ELKHART — Bill Darwin’s friends and family said one last goodbye to the man who became a local celebrity through 40 years of work as a radio host in Elkhart County.
Darwin was 80 when he died Wednesday, May 7, in South Bend. His funeral was held Tuesday, May 13, at Faith United Methodist Church in Elkhart. His wife, children and many of those who worked alongside Darwin attended the ceremony.
They shared stories that helped give an idea of Darwin’s witty sense of humor and his legitimate love for the community.
“For one thing, I learned that he would not have wanted all the attention that has been payed to him in the last couple of days,” Pastor John Hogsett said during the service Tuesday morning.
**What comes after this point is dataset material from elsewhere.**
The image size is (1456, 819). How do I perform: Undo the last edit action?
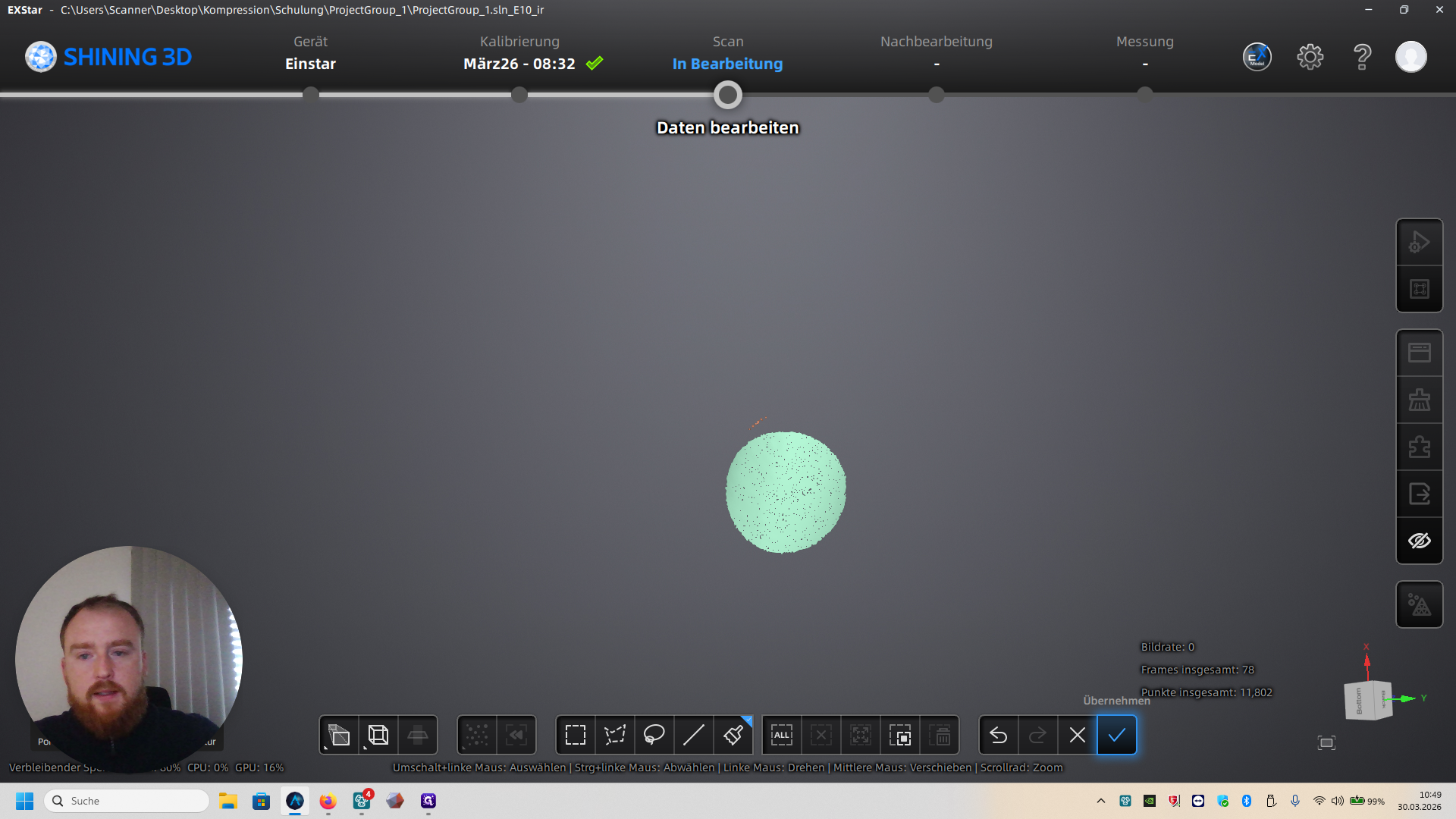pos(998,735)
Hogsett added that Darwin’s mission in this world seemed to be to make people smile.
“He loved to entertain,” he said. “I don’t think it was an accident. I think God created Bill to bring joy to other people’s lives.”
Hogsett noted that Darwin was not just a beloved local celebrity, but also a loving father and husband. Darwin, Hogsett said, found creative ways to teach valuable lessons to his children.
“He gave them opportunities to learn to be self-sufficient and to be responsible human beings,” he said, adding half-jokingly that “if you wanted a funeral for the dead dog you found on the road that was as flat as a pancake, you had to dig the grave.”
Hogsett also read comments online from people who knew Darwin and then passed the microphone around for Darwin’s family and friends to trade stories.
Allen Strike, who worked alongside Darwin for 42 years at WTRC 1340 Radio, shared a few stories of himself and Darwin.
“We couldn’t tell when he had a bad day, but you can’t lose a son, Chris, and not have a bad day. You can’t have your spouse diagnosed with cancer not once, but multiple times, and not have a bad day,” he said. “He was human, after all. Bill had bad days, but he never let it affect his date with the public.”
Others in the audience stood up and talked about how “you entered into the studio and the show as a friend, but you left as a friend or family,” according to Linda Skinner, who worked as a producer in Darwin’s morning show, AM Michiana.
Skinner talked about the lengths Darwin and his family would go to to make her smile. Other friends, who knew Darwin as Uncle Bill, told similar stories.
Toward the end of the ceremony, Mark Vilmure, Darwin’s son, thanked the audience and the community for their support in recent days.
“When we say he was one of the best fathers ever, that’s exactly what we mean,” he said. “I just want to say thank you. He’s going to be greatly missed.”
Guests at the ceremony included Elkhart City councilman David Henke, president/CEO of the Greater Elkhart Chamber of Commerce Kyle Hannon, and Elkhart City Parks and Recreation Department superintendent Karin Frey.